Der Weg, den die junge Bundesrepublik nach dem 2. Weltkrieg beschritten hat, war keinesfalls vorherbestimmt, sondern von liberalen Geistern hier in Freiburg –  durchaus auch im Widerstreit zu mancher These Hayeks – entworfen worden. Ein liberales Wirtschaftssystem, das die Deutschen mit Marktwirtschaft und Wettbewerb nach Weimar und Kommandowirtschaft der Nazi-Zeit befreundet. Damit wurde ein neues Kapitel der Freiheitsgeschichte in Deutschland geschrieben. Denn Hayek hat zweifelsohne Recht, wenn er feststellt, dass die Freiheit in der Gesellschaft mit der Freiheit in der Wirtschaft untrennbar verbunden ist. Wir können aber auch festhalten: wenn wir uns heute in der Welt umschauen und uns mit anderen liberalen Wirtschafts-ordnungen vergleichen, dass es sich lohnt mit Hayek um das Adjektiv "sozial" zu ringen.

Vorausgesehen hat Hayek auch das nächste Kapitel in meinem Leben, welches zum Glück der Menschen im Osten Deutschlands und in ganz Mittel- und Osteuropa dann im Jahre 1989 Realität wurde: 

dass eine zentrale Wirtschaftsplanung langfristig zur Zerstörung von Wohlstand und Gerechtigkeit und damit zum Zusammenbruch des kommunistischen Systems führen muss. 

Ich füge hinzu: wenn sich die Bürgerinnen und Bürger von ihrem Dasein als Untertanen befreien, sich der Angst vor dem System und dann ihrer Unterdrücker entledigen.
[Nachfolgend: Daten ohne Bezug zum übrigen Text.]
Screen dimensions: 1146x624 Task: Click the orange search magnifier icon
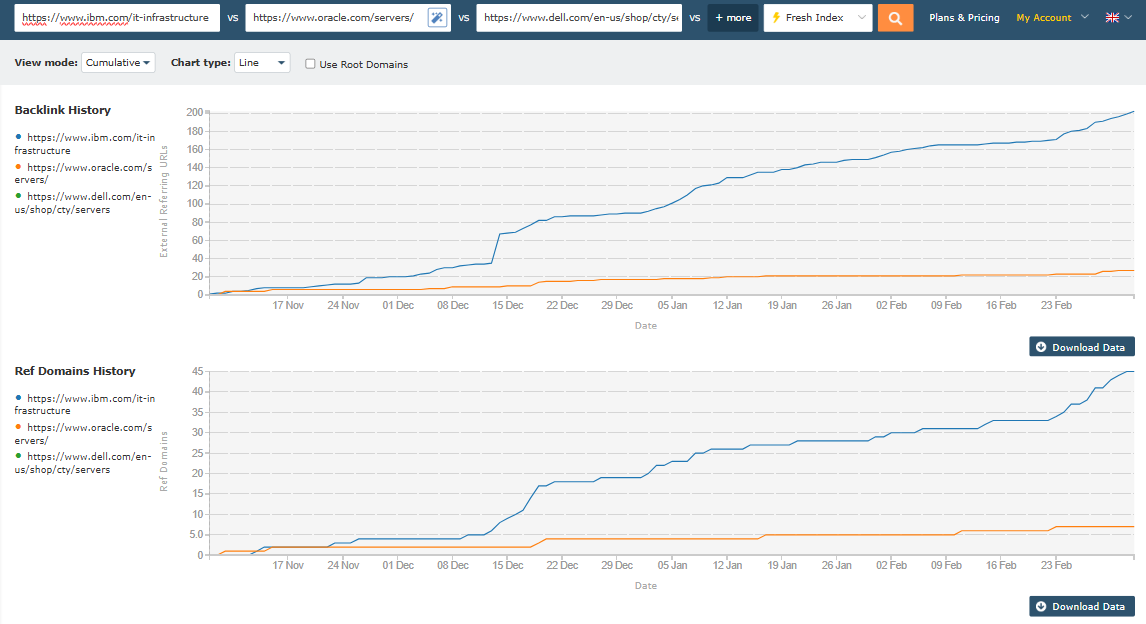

Und auch für die Erfahrungen, die ich in der Zeit nach der Friedlichen Revolution machen sollte hat Hayek mit seinem Werk "Die Verfassung der Freiheit" die theoretische Blaupause verfasst. 

Denn nachdem die Bürgerinnen und Bürger das errungen hatten, wonach sie sich lange gesehnt haben, mussten viele feststellen, dass die Freiheit von etwas sich unterscheidet von der Freiheit zu bzw. für etwas. Die Freiheit eigenverantwortlich zu gestalten wurde dann für manche zur Last. Bei Hayek klingt das so: "Freiheit bedeutet nicht nur, dass der Mensch sowohl die Gelegenheit als auch die Last der Wahl hat; sie bedeutet auch, dass er die Folgen seines Handelns tragen muss und Lob und Tadel dafür erhalten wird."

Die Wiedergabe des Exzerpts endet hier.